### Text section

Nuclear Domain Splits: 10 FULL, 4 TAIL — Correlated with Isotope Structure

The four TAIL_FRAGMENTATION nuclei are ²³⁸U, ¹⁵⁰Nd, ¹⁰⁰Mo, ⁴⁸Ca — all isotopes with known structural anomalies (deformed nuclei, shape coexistence, or collectivity transitions). Giant ratios range from 0.976 to 0.988, with tail dominance = 1.000 and astronomically large max ratios (up to 2×10¹⁸). These outliers are single extreme-energy γ-transitions far above the bulk level scheme. Theorem 1 does not apply (TAIL verdict), but the pattern is physically interpretable: structural irregularity in the level scheme produces outlier gaps that resist global connectivity at the tested κ scale.

FINDING 05

Cosmic Web Ladders Are the Only Physical Domain Lacking Direct κ_connect

All 5 cosmic web runs (2MRS, DESI synthetic, DESI sample, SDSS) return GIANT or TAIL verdicts with no κ_connect on the main grid and no adaptive extension result. Giant ratios are tightly clustered at 0.994–0.999. This is structurally different from the nuclear tail cases: the cosmic web ladders have isolated vertices at maximum κ that extension cannot resolve within the tested range, reflecting genuine large-scale void structure in the galaxy distribution. The 3 TAIL cases have tail dominance 0.913, driven by a max ratio of ~10⁶.

FINDING 06

CMB Percolates — But at Extreme Scale (κ_conn up to 2389)

All three CMB spectra (TT, TE, EE) return FULL_PERCOLATION after adaptive extension, but with dramatically different connectivity scales: TE connects at κ ≈ 230, TT at κ ≈ 322, EE at κ ≈ 2389. The large κ required reflects the multi-scale power spectrum structure — acoustic peaks create local gap homogeneity at specific scales, but the overall spectrum is too heterogeneous to bridge within κ ≤ 1. EE polarization requiring 10× larger κ than TE is a new discriminative result consistent with the different noise properties of these spectra.

######

Instructions =>
1. List the four nuclei that the findings text identifies as TAIL_FRAGMENTATION cases.
2. Reproduce the findings text between "Cosmic Web Ladders Are" and "ratio of ~10⁶.", inclusive.
3. In the findings text, at roughly what κ does the EE spectrum connect?

### Records

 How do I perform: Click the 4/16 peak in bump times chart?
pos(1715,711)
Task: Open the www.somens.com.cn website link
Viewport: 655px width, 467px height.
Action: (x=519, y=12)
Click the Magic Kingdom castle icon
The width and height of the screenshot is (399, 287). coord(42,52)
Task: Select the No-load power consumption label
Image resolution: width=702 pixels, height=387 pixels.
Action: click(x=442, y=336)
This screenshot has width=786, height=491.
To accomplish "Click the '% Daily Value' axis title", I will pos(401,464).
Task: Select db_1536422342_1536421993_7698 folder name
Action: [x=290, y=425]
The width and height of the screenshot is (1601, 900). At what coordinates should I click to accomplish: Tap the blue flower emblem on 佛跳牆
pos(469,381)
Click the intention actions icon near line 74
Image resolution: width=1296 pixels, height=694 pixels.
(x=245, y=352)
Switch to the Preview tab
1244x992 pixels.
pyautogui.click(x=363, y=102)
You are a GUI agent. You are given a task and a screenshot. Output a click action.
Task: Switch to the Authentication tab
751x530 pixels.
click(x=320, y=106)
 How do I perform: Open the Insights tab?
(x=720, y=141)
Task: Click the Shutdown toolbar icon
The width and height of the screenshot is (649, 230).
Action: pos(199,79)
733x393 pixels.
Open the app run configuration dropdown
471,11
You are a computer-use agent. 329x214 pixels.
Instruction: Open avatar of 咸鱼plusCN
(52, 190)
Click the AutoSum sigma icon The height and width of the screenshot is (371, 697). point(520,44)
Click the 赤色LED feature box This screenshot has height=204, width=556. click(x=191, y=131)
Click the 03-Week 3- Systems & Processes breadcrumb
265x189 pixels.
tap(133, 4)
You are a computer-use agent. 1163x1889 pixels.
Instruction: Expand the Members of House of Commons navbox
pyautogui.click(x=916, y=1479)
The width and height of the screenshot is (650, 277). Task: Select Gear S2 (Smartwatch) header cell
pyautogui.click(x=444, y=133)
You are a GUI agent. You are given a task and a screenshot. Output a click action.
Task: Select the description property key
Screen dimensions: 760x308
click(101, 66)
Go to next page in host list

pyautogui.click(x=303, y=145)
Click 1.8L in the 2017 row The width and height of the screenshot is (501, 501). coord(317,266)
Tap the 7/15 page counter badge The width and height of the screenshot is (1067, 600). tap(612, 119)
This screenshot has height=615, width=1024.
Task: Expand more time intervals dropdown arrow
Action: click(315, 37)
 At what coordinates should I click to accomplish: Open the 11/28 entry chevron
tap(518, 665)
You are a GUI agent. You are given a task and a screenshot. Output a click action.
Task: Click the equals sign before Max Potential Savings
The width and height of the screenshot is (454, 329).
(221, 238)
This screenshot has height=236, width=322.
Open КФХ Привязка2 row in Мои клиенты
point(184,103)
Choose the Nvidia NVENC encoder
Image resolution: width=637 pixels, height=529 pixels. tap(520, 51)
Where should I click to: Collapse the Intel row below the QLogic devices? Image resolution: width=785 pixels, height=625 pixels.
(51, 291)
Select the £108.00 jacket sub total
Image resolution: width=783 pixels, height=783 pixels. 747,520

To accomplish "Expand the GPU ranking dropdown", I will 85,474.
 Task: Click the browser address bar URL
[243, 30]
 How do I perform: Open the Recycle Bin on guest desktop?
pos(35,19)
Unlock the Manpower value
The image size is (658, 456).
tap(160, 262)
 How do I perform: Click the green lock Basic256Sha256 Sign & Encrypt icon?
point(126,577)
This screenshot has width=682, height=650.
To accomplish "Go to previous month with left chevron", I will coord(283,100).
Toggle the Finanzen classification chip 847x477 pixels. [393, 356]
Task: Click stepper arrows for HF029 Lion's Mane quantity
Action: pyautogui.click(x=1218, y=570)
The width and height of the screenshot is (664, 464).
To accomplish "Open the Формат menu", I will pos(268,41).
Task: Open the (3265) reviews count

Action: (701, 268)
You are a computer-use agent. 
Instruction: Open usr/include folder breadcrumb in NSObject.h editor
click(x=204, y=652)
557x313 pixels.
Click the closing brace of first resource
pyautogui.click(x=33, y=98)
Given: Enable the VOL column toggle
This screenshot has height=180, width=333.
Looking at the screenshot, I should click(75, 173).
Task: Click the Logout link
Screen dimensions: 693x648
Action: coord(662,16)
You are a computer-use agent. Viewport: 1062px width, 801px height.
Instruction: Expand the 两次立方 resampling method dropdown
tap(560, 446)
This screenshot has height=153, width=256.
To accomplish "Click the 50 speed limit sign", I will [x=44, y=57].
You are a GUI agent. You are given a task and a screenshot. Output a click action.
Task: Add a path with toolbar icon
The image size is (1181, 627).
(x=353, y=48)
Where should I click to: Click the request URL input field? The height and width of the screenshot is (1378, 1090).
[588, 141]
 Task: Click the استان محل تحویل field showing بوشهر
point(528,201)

######

Results in order =>
1. ²³⁸U, ¹⁵⁰Nd, ¹⁰⁰Mo, ⁴⁸Ca

2.
Cosmic Web Ladders Are the Only Physical Domain Lacking Direct κ_connect

All 5 cosmic web runs (2MRS, DESI synthetic, DESI sample, SDSS) return GIANT or TAIL verdicts with no κ_connect on the main grid and no adaptive extension result. Giant ratios are tightly clustered at 0.994–0.999. This is structurally different from the nuclear tail cases: the cosmic web ladders have isolated vertices at maximum κ that extension cannot resolve within the tested range, reflecting genuine large-scale void structure in the galaxy distribution. The 3 TAIL cases have tail dominance 0.913, driven by a max ratio of ~10⁶.

3. κ ≈ 2389